→ Document segment:
::::
= Nora McInerny =

American author

Nora McInerny is an American author. She writes about dealing with grief and loss, drawing on her personal experience of miscarrying a child and losing both her father and husband to cancer within several weeks in 2014.

==Early life and education==
Nora McInerny is from Minneapolis.
She comes from an Irish Catholic family and attended high school at DeLaSalle High School, graduating in 2001.
She attended college at Xavier University in Cincinnati, Ohio, graduating in 2005.

==Works==
McInerny wrote about her husband's illness, subsequent death, and her feelings of grief on her blog "My Husband's Tumor", which had 200,000 followers.
In 2016, McInerny published a memoir entitled It's Okay to Laugh (Crying Is Cool Too).
In 2019, McInerny's book No Happy Endings was released. A third book, Hot Young Widows Club, was also published in 2019. Bad Vibes Only (2022) addressed toxic positivity.
::::
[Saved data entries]
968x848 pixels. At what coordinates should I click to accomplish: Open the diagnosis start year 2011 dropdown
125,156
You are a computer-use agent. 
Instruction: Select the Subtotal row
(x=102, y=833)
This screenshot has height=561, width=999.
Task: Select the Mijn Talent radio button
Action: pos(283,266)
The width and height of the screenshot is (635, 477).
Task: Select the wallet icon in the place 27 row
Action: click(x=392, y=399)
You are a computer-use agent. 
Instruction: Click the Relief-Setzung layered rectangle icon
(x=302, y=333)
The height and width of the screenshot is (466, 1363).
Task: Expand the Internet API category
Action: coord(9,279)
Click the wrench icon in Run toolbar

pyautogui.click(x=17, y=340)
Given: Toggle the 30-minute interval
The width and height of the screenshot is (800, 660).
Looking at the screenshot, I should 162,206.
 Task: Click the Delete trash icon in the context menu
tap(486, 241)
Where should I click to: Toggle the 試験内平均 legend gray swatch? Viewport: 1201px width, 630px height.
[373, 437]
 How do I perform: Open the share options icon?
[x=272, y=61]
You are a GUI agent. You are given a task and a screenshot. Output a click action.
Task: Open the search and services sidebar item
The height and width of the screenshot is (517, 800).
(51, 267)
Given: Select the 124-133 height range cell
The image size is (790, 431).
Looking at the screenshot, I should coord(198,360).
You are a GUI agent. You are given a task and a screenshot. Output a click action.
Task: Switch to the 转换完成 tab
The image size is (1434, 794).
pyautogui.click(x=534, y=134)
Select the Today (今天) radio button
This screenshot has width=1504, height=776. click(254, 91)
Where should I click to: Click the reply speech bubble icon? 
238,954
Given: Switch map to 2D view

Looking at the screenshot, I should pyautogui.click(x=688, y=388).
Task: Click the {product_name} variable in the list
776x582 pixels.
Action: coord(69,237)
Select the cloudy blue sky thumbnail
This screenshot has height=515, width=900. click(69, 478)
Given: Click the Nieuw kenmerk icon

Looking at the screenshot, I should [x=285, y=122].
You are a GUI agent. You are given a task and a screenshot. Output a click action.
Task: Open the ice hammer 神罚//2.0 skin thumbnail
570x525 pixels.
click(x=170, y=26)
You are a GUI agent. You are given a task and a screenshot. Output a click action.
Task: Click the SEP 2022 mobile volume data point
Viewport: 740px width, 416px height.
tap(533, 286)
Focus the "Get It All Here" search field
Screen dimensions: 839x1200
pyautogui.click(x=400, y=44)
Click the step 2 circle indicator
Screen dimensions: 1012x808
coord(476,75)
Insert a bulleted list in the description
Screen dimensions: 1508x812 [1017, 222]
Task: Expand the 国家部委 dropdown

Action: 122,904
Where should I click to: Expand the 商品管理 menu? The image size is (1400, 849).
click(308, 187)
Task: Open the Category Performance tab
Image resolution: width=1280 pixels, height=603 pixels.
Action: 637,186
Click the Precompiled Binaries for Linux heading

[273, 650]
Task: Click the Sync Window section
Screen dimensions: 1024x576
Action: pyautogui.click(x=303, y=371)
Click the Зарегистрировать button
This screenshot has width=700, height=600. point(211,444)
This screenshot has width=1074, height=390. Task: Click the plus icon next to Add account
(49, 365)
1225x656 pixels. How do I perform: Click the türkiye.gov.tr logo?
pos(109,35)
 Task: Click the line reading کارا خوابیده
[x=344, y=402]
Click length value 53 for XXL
::::
→ Things to do:
1. From the Nora McInerny article, print the passage that begins at the words "She comes from" and stops after the words "Is Cool Too).".
2. According to the Nora McInerny article, which university did she graduate from in 2005?
3. Pick up the Nora McInerny article after its last sentence and write what comes next.

→ Answers to each task:
1.
She comes from an Irish Catholic family and attended high school at DeLaSalle High School, graduating in 2001.
She attended college at Xavier University in Cincinnati, Ohio, graduating in 2005.

==Works==
McInerny wrote about her husband's illness, subsequent death, and her feelings of grief on her blog "My Husband's Tumor", which had 200,000 followers.
In 2016, McInerny published a memoir entitled It's Okay to Laugh (Crying Is Cool Too).

2. Xavier University in Cincinnati, Ohio.

3.
In 2020 McInerny published Bad Moms: The Novel based on the 2016 movie.

She is also the host of a podcast called "Terrible, Thanks for Asking." She hosts and produces several other podcasts under the company Feelings & Co, which focuses on storytelling, empathy, and the human experience. In 2018, McInerny gave a talk about grief at TEDWomen.

==Nonprofit and support group==
In 2015, McInerny founded the nonprofit "Still Kickin," which got its name from a phrase on one of her late husband's t-shirts.
Each month the nonprofit designated a "Still Kickin Hero" struggling with illness, death, or other challenges, who then receives the proceeds from the sales of branded merchandise. The nonprofit has not been active since 2021.

McInerny created the Facebook grief support group called the "Hot Young Widows Club". The group has hundreds of members, approximately 6% of whom are men.

==Personal life==
In 2010, McInerny began dating Aaron Purmort.
While they were dating, Purmort was diagnosed with glioblastoma, an aggressive brain cancer.
McInerny and Purmort became engaged at the hospital the night he was diagnosed.
They were married and had a son together in 2013.
In 2014, McInerny experienced a miscarriage shortly before the death of her father.
Purmort died in November 2014 from his cancer.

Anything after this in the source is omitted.